→ **DIRECTIVE 1**
In the page on the dbt review agent, translate this sentence into Spanish: "Unlike generic code review tools, it understands dbt conventions, data warehouse best practices, and can flag issues like inefficient joins, missing tests, or breaking changes to downstream models."
-------------------------
Skip to main content
This agent provides focused code review for dbt pull requests, specifically examining SQL quality and data modeling patterns. Unlike generic code review tools, it understands dbt conventions, data warehouse best practices, and can flag issues like inefficient joins, missing tests, or breaking changes to downstream models.

Simple Example

name: sql-reviewer
description: Review dbt PRs for SQL and data modeling issues

triggers:
  - type: pull_request
    on_changed_files: "models/**/*.sql"

tools:
  preset: safe  # Read-only

prompt: |
  Review this PR for dbt best practices:
  
  1. Check for SQL anti-patterns (SELECT *, inefficient joins)
  2. Verify models have tests and documentation
  3. Flag potential breaking changes
  4. Comment with findings and suggestions

More Robust Example

Production-ready with comprehensive SQL analysis and actionable feedback:
name: sql-reviewer
description: Comprehensive SQL and data modeling review for dbt PRs

triggers:
  - type: pull_request
    events: [opened, synchronize]
    paths:
      include: ["models/**/*.sql", "models/**/*.yml"]
    conditions:
      - type: pr_labels
        none_of: ["skip-review", "wip"]

tools:
  preset: safe  # Read-only access

restrictions:
  files:
    allow: ["models/", "tests/", "macros/"]
  sql:
    read_only: true
    allowed_schemas: ["raw", "staging", "intermediate", "marts"]

notifications:
  slack:
    channel: "#data-pr-reviews"
-------------------------
→ **DIRECTIVE 2**
Copy the records below verbatim, from their first line up to and including the line with "田园 (975, 584)".
-------------------------
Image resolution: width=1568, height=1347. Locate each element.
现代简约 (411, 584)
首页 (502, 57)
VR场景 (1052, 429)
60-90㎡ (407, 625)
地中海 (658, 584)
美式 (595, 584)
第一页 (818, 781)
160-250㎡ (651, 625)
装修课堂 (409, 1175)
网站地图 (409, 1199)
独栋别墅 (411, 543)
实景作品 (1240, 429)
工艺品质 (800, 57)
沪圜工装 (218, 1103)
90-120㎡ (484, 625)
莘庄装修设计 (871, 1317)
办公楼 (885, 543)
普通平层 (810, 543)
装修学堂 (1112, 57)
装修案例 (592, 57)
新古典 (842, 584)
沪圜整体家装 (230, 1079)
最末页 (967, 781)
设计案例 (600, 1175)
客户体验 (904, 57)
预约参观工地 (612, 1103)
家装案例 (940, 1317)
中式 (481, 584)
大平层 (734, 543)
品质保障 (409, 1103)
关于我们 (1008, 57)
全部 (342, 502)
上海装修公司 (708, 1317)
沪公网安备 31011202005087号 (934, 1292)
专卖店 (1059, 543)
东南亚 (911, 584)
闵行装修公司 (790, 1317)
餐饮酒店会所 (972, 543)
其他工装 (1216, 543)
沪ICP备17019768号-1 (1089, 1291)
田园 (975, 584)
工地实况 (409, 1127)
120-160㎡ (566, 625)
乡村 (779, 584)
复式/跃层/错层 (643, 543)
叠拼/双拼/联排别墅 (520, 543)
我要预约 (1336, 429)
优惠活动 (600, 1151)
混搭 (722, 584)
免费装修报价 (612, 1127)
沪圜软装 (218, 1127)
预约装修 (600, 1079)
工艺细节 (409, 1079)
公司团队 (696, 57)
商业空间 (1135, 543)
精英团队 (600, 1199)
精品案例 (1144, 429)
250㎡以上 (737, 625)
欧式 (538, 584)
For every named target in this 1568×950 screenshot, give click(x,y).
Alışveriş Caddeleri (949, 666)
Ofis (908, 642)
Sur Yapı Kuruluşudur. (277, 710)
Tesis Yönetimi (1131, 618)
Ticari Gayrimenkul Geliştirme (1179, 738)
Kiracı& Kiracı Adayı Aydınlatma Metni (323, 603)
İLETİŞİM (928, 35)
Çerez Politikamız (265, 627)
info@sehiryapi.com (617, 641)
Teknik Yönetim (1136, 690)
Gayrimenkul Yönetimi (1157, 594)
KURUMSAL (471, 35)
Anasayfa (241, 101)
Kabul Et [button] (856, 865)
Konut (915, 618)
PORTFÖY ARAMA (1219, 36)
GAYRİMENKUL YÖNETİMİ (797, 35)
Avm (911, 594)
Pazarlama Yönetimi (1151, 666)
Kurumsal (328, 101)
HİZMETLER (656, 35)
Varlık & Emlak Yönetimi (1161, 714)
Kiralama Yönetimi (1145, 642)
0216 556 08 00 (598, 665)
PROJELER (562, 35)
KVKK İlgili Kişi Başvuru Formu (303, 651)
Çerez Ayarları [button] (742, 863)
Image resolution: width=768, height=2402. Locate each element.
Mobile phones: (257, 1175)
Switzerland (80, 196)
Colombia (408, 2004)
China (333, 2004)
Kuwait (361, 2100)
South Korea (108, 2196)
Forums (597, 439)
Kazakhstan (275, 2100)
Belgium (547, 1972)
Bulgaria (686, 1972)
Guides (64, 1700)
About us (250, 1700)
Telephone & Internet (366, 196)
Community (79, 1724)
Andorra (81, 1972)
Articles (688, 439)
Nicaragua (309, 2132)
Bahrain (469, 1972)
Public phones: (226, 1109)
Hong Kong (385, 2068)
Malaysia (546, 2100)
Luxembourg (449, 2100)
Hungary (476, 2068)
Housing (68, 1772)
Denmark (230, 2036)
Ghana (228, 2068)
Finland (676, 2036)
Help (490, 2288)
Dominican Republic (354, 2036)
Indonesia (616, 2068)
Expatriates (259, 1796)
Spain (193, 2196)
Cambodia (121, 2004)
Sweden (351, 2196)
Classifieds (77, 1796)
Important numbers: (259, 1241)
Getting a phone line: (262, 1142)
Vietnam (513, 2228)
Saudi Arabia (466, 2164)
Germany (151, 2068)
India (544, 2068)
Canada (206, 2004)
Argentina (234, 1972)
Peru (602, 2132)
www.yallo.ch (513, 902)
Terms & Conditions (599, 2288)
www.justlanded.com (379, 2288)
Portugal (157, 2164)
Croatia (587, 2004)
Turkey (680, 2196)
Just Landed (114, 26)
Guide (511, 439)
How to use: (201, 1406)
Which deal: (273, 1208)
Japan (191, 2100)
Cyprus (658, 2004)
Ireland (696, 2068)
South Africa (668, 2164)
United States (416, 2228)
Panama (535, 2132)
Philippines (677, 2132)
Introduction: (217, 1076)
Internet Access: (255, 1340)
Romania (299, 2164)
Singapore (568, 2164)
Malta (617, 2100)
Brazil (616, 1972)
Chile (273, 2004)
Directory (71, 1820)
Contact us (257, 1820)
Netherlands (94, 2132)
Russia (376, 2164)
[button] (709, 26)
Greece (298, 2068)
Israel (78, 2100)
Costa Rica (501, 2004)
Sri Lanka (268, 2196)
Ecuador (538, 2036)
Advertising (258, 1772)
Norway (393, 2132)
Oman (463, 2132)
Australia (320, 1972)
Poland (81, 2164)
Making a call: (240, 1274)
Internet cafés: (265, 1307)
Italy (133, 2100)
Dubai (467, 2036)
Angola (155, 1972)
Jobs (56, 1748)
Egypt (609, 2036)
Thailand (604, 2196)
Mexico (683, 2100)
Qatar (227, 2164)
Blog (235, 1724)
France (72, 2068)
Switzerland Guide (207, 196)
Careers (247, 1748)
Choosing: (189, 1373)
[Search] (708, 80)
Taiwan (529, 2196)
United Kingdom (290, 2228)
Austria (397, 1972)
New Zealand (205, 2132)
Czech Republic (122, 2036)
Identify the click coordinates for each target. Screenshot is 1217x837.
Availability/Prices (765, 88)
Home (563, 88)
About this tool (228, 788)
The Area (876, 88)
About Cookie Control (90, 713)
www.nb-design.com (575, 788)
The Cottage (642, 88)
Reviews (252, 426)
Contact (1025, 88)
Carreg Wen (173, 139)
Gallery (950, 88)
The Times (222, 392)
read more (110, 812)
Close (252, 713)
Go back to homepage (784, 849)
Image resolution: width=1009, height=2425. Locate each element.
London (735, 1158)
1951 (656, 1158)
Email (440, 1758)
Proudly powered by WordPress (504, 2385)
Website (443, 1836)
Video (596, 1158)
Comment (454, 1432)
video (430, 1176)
-------------------------
→ **WORKED SOLUTION 1**
A diferencia de las herramientas genéricas de revisión de código, entiende las convenciones de dbt y las mejores prácticas de los almacenes de datos, y puede señalar problemas como joins ineficientes, pruebas faltantes o cambios que rompan los modelos posteriores.

→ **WORKED SOLUTION 2**
Image resolution: width=1568, height=1347. Locate each element.
现代简约 (411, 584)
首页 (502, 57)
VR场景 (1052, 429)
60-90㎡ (407, 625)
地中海 (658, 584)
美式 (595, 584)
第一页 (818, 781)
160-250㎡ (651, 625)
装修课堂 (409, 1175)
网站地图 (409, 1199)
独栋别墅 (411, 543)
实景作品 (1240, 429)
工艺品质 (800, 57)
沪圜工装 (218, 1103)
90-120㎡ (484, 625)
莘庄装修设计 (871, 1317)
办公楼 (885, 543)
普通平层 (810, 543)
装修学堂 (1112, 57)
装修案例 (592, 57)
新古典 (842, 584)
沪圜整体家装 (230, 1079)
最末页 (967, 781)
设计案例 (600, 1175)
客户体验 (904, 57)
预约参观工地 (612, 1103)
家装案例 (940, 1317)
中式 (481, 584)
大平层 (734, 543)
品质保障 (409, 1103)
关于我们 (1008, 57)
全部 (342, 502)
上海装修公司 (708, 1317)
沪公网安备 31011202005087号 (934, 1292)
专卖店 (1059, 543)
东南亚 (911, 584)
闵行装修公司 (790, 1317)
餐饮酒店会所 (972, 543)
其他工装 (1216, 543)
沪ICP备17019768号-1 (1089, 1291)
田园 (975, 584)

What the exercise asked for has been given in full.